# What to work on:
Can you extract every line of text from the items below, word for word, and leave out the pictures?

Records
--- Begin ---

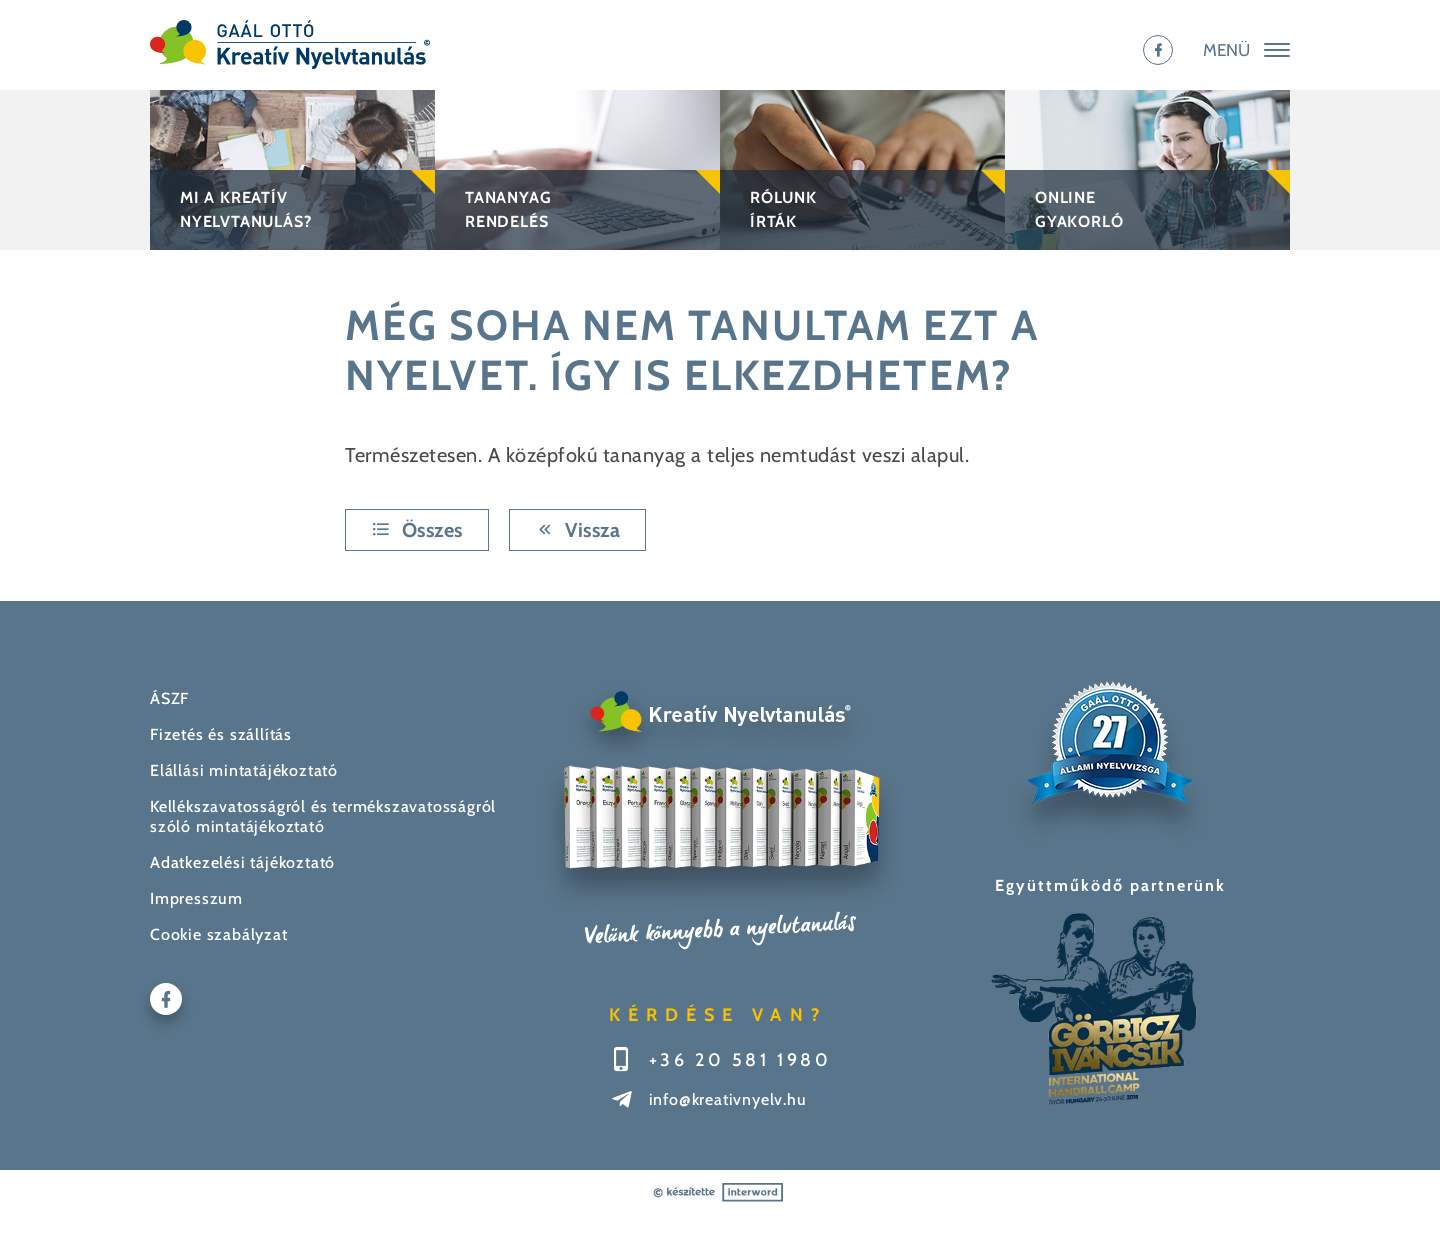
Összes (417, 530)
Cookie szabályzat (219, 934)
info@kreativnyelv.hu (728, 1099)
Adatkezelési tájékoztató (242, 862)
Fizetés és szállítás (221, 734)
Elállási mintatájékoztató (244, 770)
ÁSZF (169, 698)
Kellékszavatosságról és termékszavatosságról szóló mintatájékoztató (323, 816)
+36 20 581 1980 (740, 1060)
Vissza (578, 530)
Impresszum (196, 898)
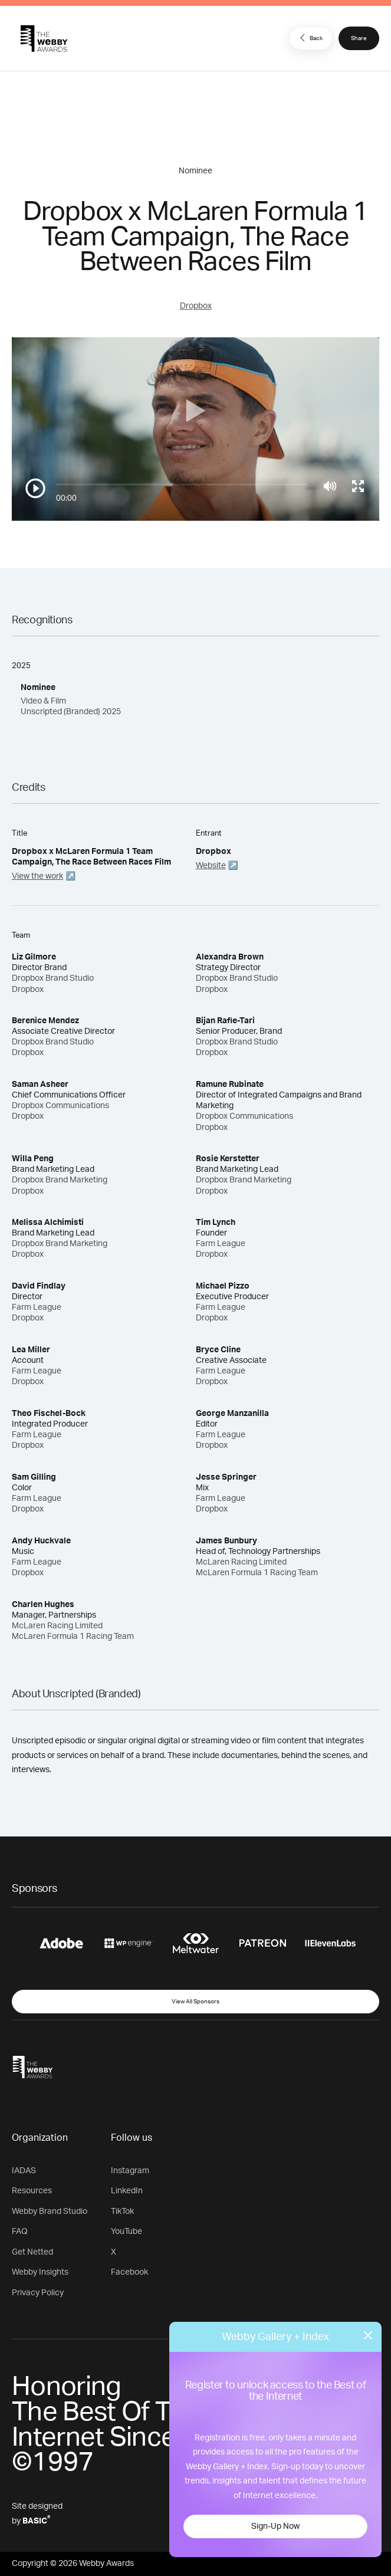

--- End ---

# Task output:
Összes (417, 530)
Cookie szabályzat (219, 934)
info@kreativnyelv.hu (728, 1099)
Adatkezelési tájékoztató (242, 862)
Fizetés és szállítás (221, 734)
Elállási mintatájékoztató (244, 770)
ÁSZF (169, 698)
Kellékszavatosságról és termékszavatosságról szóló mintatájékoztató (323, 816)
+36 20 581 1980 (740, 1060)
Vissza (578, 530)
Impresszum (196, 898)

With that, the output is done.